Dog breeds are groups of closely related and visibly similar domestic dogs, which are all of the subspecies Canis lupus familiaris, having characteristic traits that are selected and maintained by humans, bred from a known foundation stock.[
The term dog breed is also used to refer to natural breeds or landraces, which arose through time in response to a particular environment which included humans, with little or no selective breeding by humans. Such breeds are undocumented, and are identified by their appearance and often by a style of working. Ancient dog breeds are some of the modern (documented) descendants of such natural breeds.

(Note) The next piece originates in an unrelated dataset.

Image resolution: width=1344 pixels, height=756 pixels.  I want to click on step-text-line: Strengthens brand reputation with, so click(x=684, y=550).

Dog breeds are not scientifically defined biological classifications, but rather are groupings defined by clubs of hobbyists called breed clubs. A dog breed is represented by a sufficient number of individuals to stably transfer its specific characteristics over generations. Dogs of same breed have similar characteristics of appearance and behavior, primarily because they come from a select set of ancestors who had the same characteristics. Dogs of a specific breed breed true, producing young closely similar to the parents.

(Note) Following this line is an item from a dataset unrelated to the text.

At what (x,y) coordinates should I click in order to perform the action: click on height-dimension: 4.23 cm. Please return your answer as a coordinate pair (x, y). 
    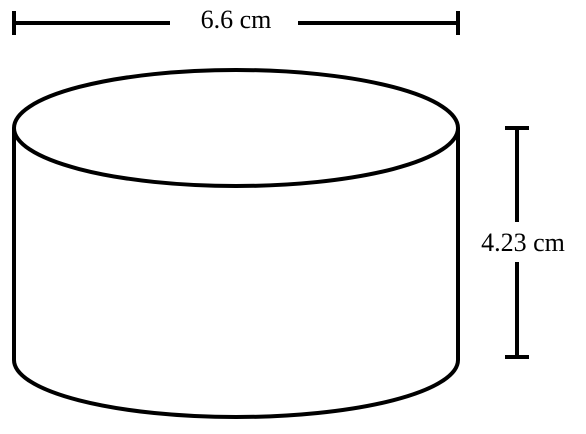
    Looking at the image, I should click on (523, 242).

An individual dog is identified as a member of a breed through proof of ancestry, using genetic analysis or written records of ancestry. Without such proof, identification of a specific breed is not reliable. Such records, called stud books, may be maintained by individuals, clubs, or other organizations
In biology, subspecies, race and breed are equivalent terms. Breed is usually applied to domestic animals; species and subspecies, to wild animals and to plants; and race, to humans. Colloquial use of the term dog breed, however, does not conform to scientific standards of taxonomic classification. Breeds do not meet the criteria for subspecies since they are all considered a subspecies of the gray wolf; an interbreeding group of individuals who pass on characteristic traits and would likely merge back into a single homogenous group if external barriers were removed. The recognition of distinct dog breeds is not maintained by a scientific organization; they are maintained by a number of independent kennel clubs that need not apply to scientific standards and are often inconsistent. For instance, the Belgian Shepherd Dog is separated into four distinct breeds by some clubs, but not in others.

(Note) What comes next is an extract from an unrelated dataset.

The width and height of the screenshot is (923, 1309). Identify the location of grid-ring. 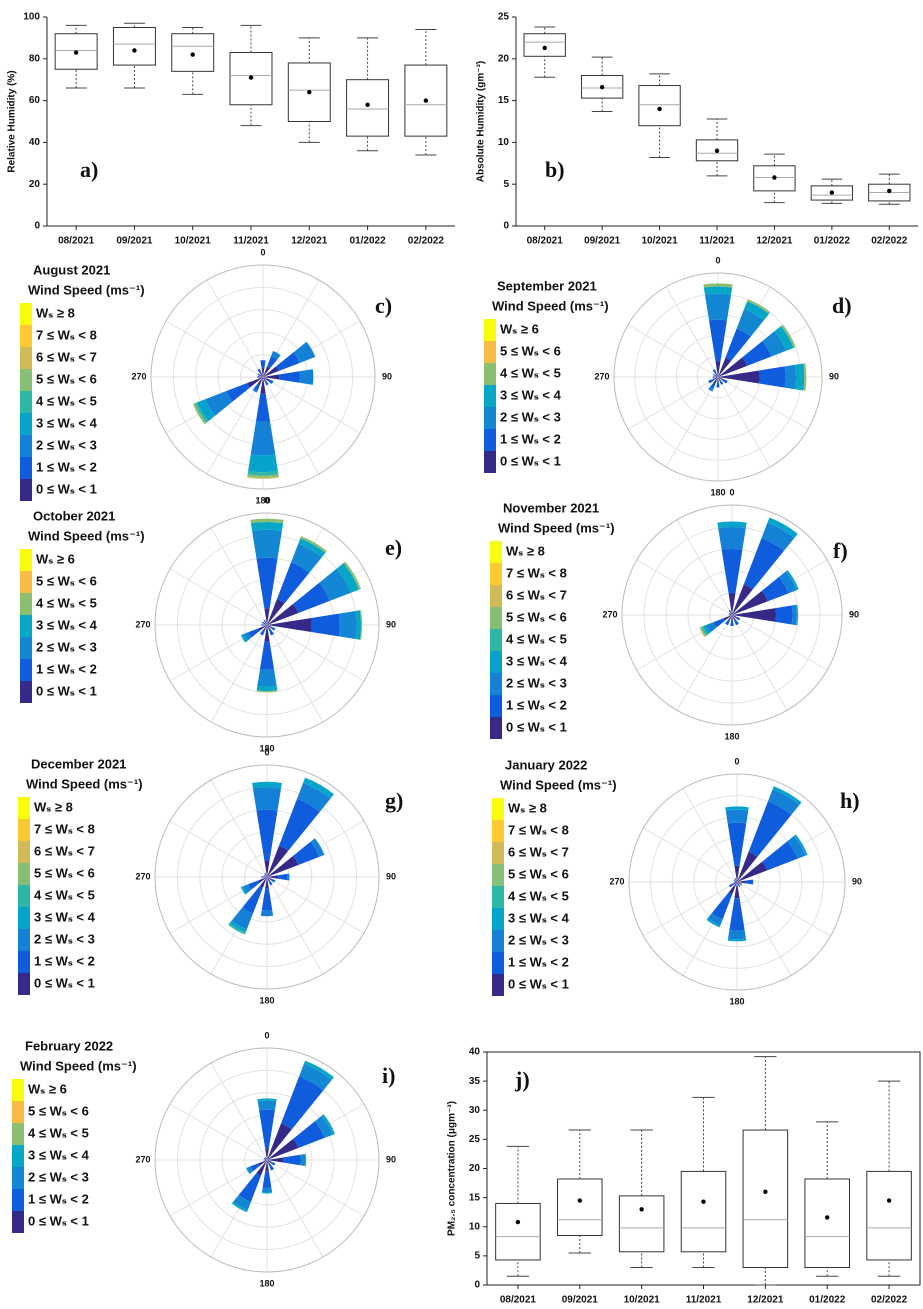
(267, 1160).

Further, some groups of dogs which clearly share a persistent set of characteristics and documented descent from a known foundation stock may still not be recognized by some clubs as breeds. For instance, the feist is a hunting dog raised in the Southern United States for hunting small game. Feists have a consistent set of characteristics that reliably differentiate them from other dog types and breeds. However, the United Kennel Club recognizes one breed of feist, the Treeing Feist, while the American Kennel Club does not recognize any feist breed.
A dog is said to be purebred if its parents were purebred and it meets the standards of the breed. Purebred dog breeders of today "have inherited a breeding paradigm that is, at the very least, a bit anachronistic in light of modern genetic knowledge, and that first arose out of a pretty blatant misinterpretation of Darwin and an enthusiasm for social theories that have long been discredited as scientifically insupportable and morally questionable."
Morally questionable policies regarding purity of breed include obligatory surgical procedures to spay or neuter animals in numerous contexts. The American Kennel Club, for instance, allows mixed-breed dogs to be shown but requires these animals to be altered. It does not make such requirements for purebred dogs. California Assembly Act AB 1634 was a bill introduced in 2007 that would require all non-working dogs of mixed breed over the age of 6 months to be neutered or spayed. The bill was morally controversial, leading the American Kennel Club to fight the bill.
The clear genetic distinction between breeds of dog has made dogs of specific breeds good subjects for genetic and human medical research. "Using the dog as a discovery tool" in studying how cancer affects specific breeds may lead to identifying "susceptibility genes that have proved intractable in human families and populations."